Supplied data:
▬▬▬▬▬▬▬▬▬▬

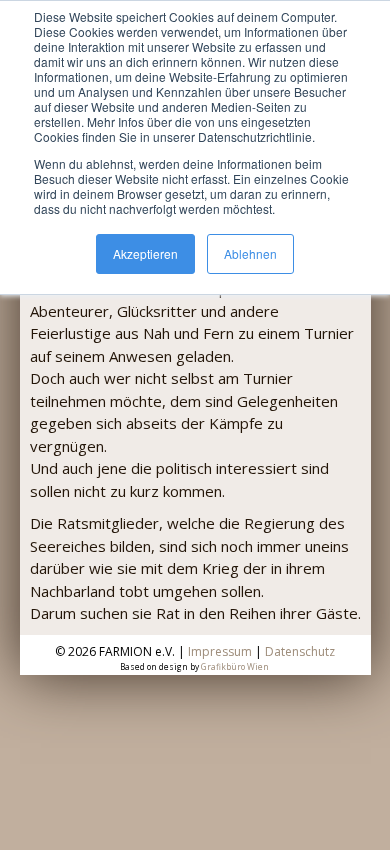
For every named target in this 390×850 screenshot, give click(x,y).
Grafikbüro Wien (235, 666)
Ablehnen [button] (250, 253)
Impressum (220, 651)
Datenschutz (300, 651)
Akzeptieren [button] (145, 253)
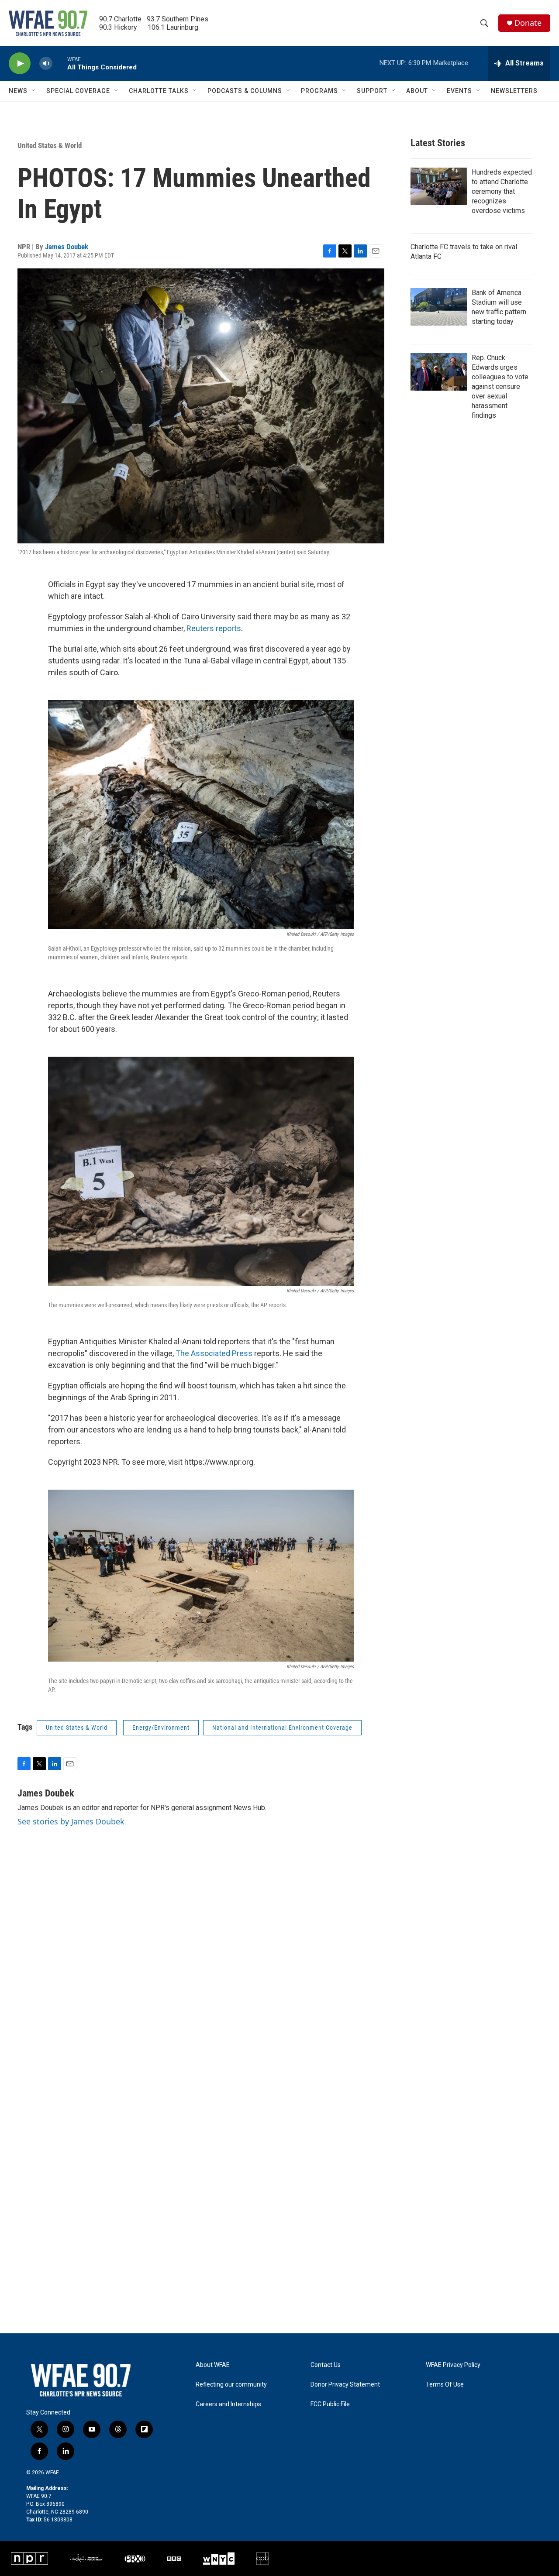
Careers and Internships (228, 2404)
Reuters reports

▬▬▬▬▬▬▬▬▬▬

What needs to be done:
Which lines above contain "button"? Show each of them.

Answer for the task:
Ablehnen [button] (250, 253)
Akzeptieren [button] (145, 253)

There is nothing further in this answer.